■ **Task brief**
Reproduce every line of the material below without changing a word, and leave the pictures out.
--*--
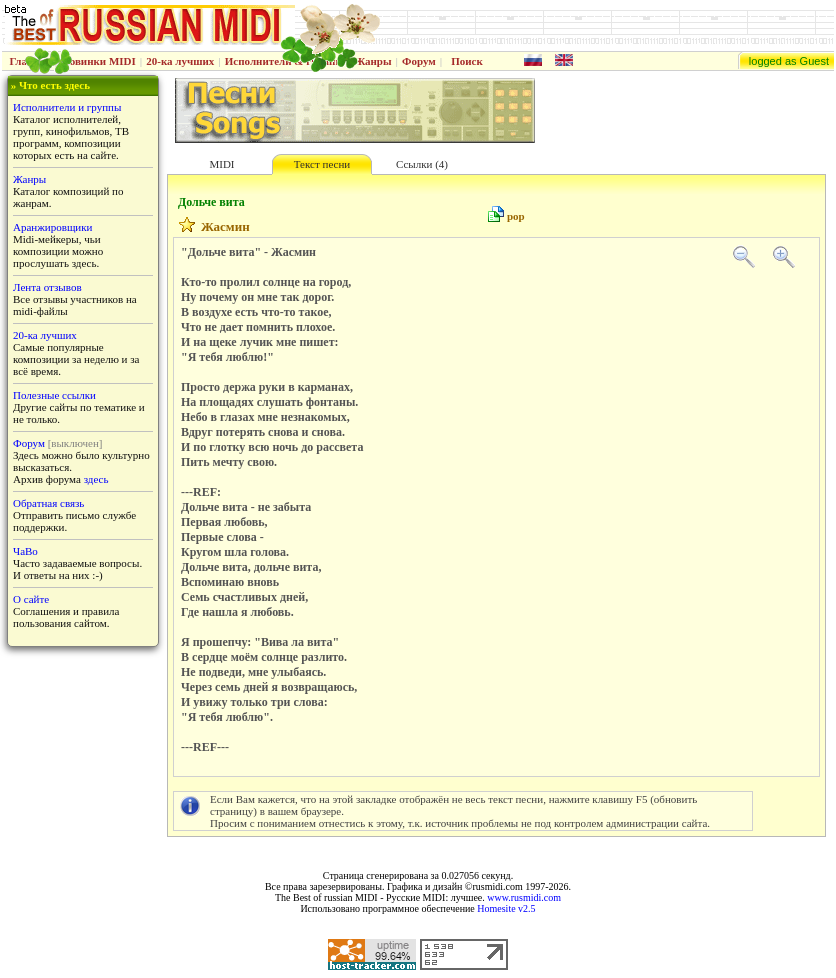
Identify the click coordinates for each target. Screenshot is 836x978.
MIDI (221, 164)
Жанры (372, 61)
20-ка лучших (180, 61)
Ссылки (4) (422, 164)
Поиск (467, 61)
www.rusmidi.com (524, 897)
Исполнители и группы (67, 107)
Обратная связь (48, 503)
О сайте (31, 599)
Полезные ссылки (54, 395)
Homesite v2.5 (506, 908)
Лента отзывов (47, 287)
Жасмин (225, 226)
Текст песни (322, 164)
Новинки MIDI (98, 61)
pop (516, 216)
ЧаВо (25, 551)
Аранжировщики (52, 227)
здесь (96, 479)
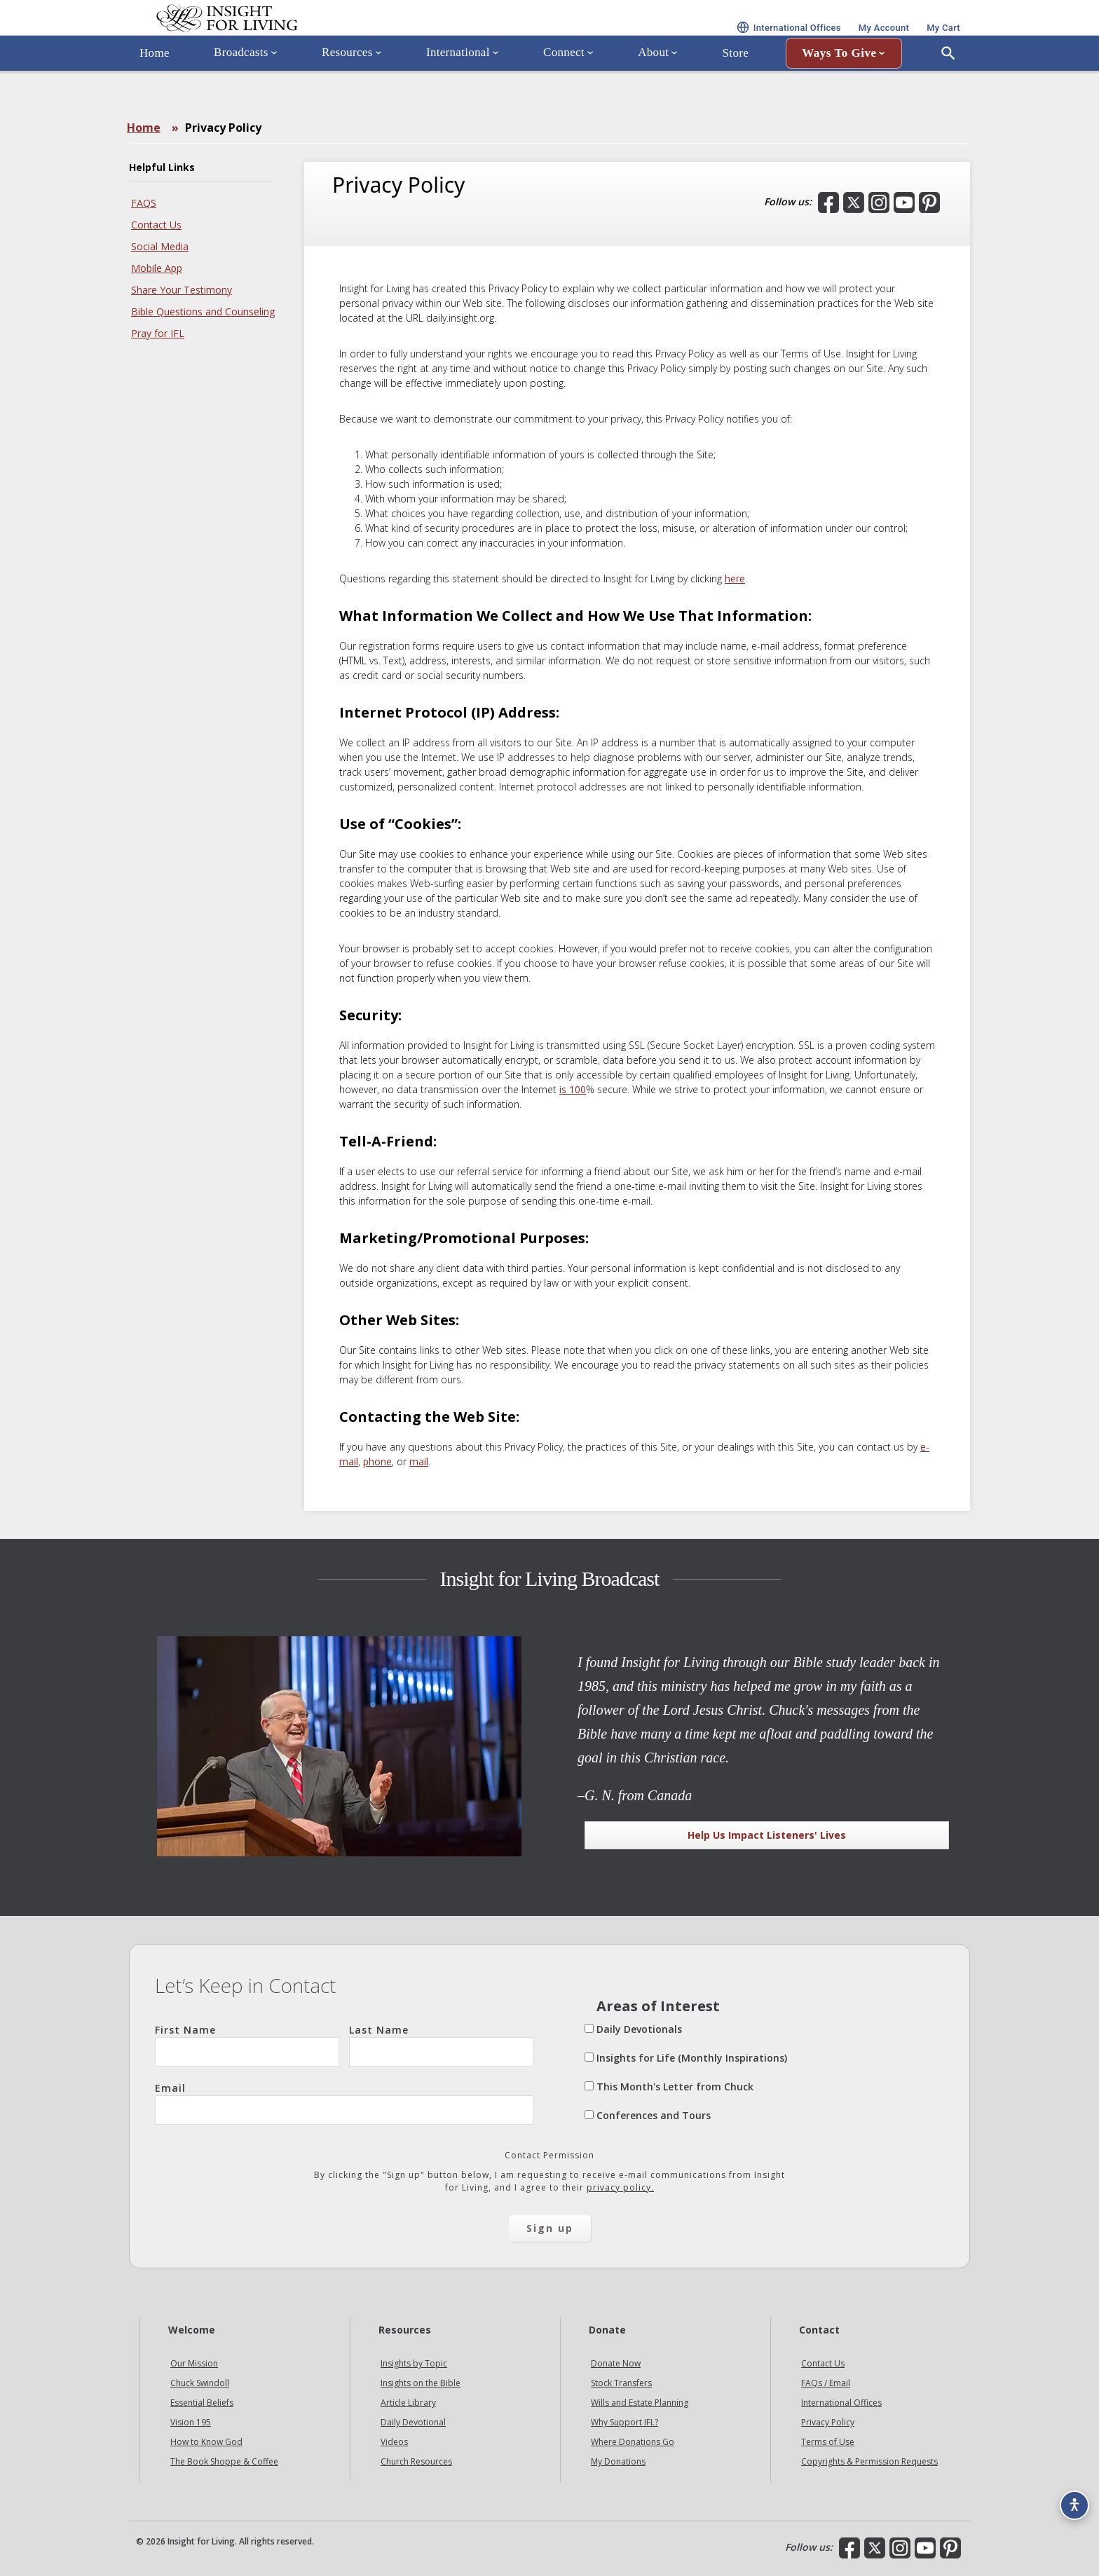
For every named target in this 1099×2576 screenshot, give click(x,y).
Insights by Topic (414, 2363)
--*--
■ **Response below**
Identify the click coordinates for each target. Screenshot is 836x978.
MIDI (221, 164)
Жанры (372, 61)
20-ка лучших (180, 61)
Ссылки (4) (422, 164)
Поиск (467, 61)
www.rusmidi.com (524, 897)
Исполнители и группы (67, 107)
Обратная связь (48, 503)
О сайте (31, 599)
Полезные ссылки (54, 395)
Homesite v2.5 (506, 908)
Лента отзывов (47, 287)
Жасмин (225, 226)
Текст песни (322, 164)
Новинки MIDI (98, 61)
pop (516, 216)
ЧаВо (25, 551)
Аранжировщики (52, 227)
здесь (96, 479)
For every named target in this 1099×2576 screenshot, give click(x,y).
Insights by Topic (414, 2363)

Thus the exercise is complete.